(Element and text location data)
------------
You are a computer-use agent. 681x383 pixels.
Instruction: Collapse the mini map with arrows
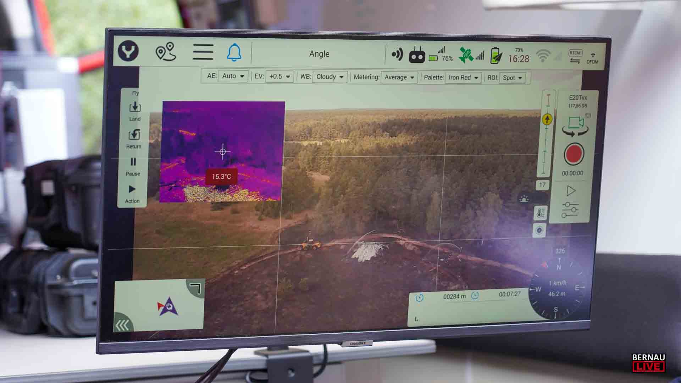coord(123,324)
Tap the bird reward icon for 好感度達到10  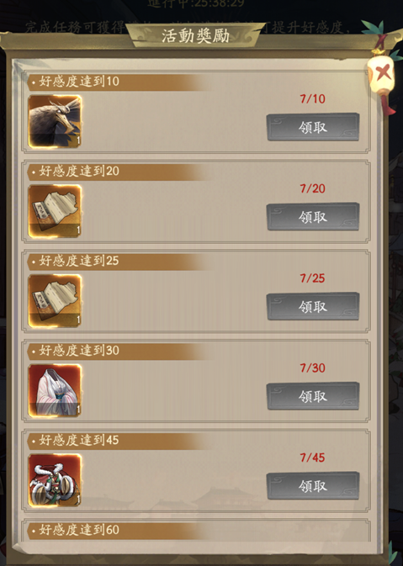pos(55,121)
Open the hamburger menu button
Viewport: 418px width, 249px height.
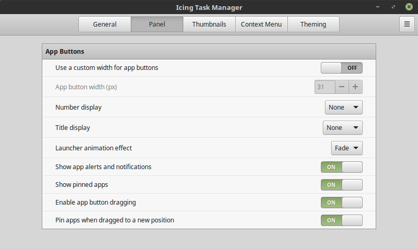point(407,24)

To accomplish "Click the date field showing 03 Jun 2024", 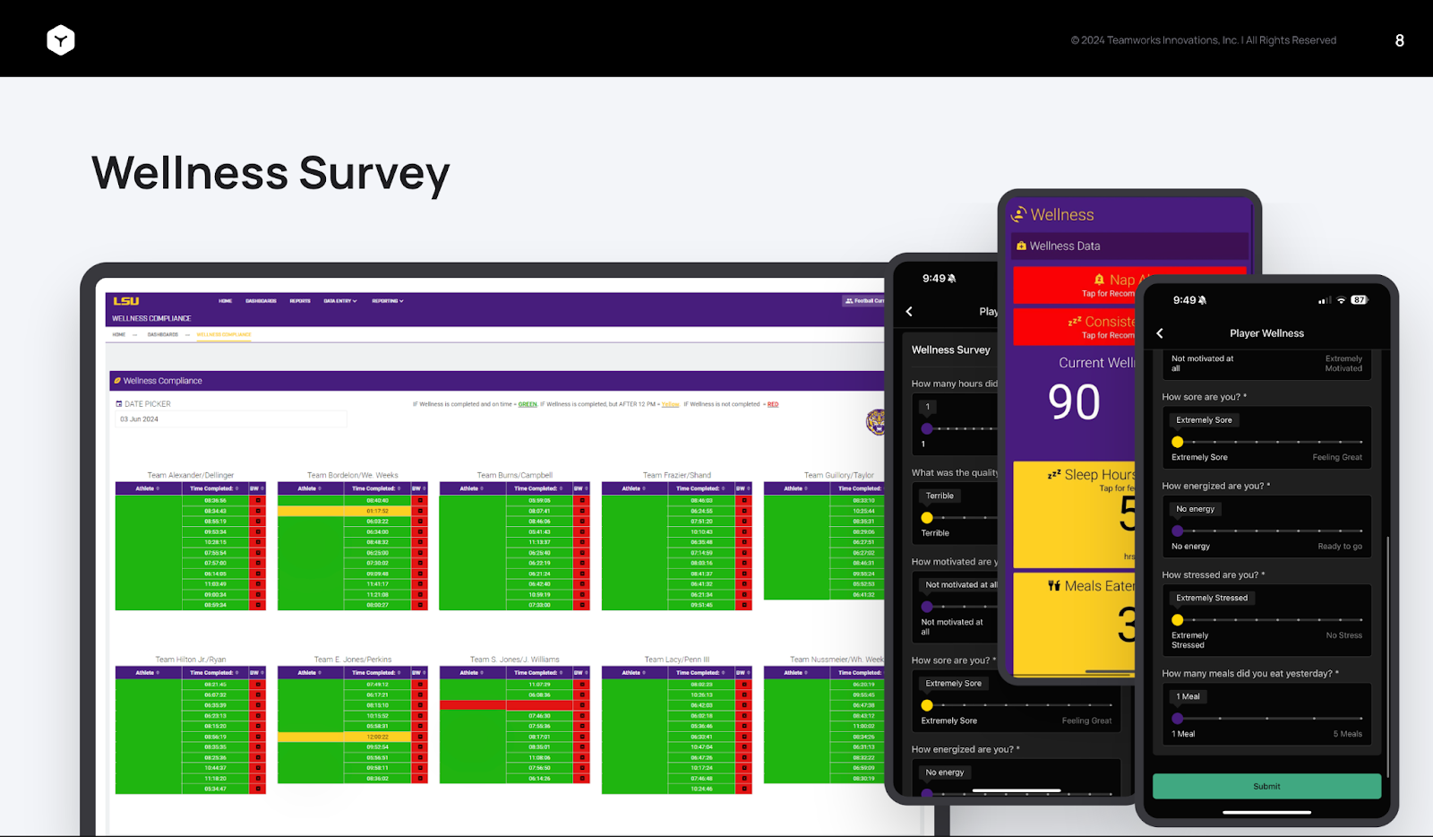I will coord(231,419).
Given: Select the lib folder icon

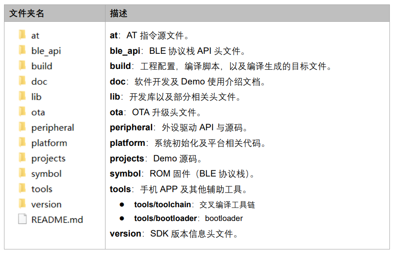Looking at the screenshot, I should [22, 96].
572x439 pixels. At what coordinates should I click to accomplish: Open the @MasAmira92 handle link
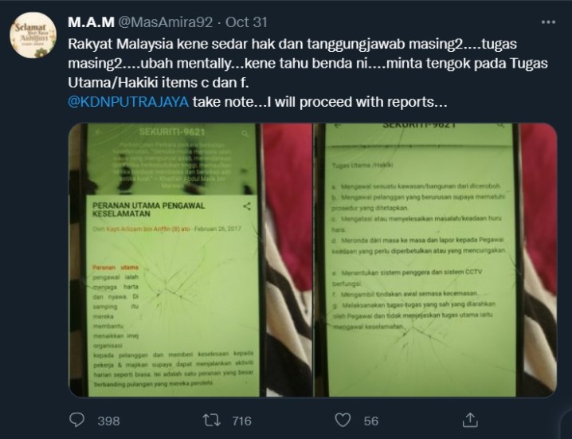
------------
Objective: Copy the material from the line containing "Given: Select the lib folder icon" through the end, including both that line and the last one. Leave out the pictures.

Exercise answer:
Given: Select the lib folder icon

Looking at the screenshot, I should [22, 96].
572x439 pixels. At what coordinates should I click to accomplish: Open the @MasAmira92 handle link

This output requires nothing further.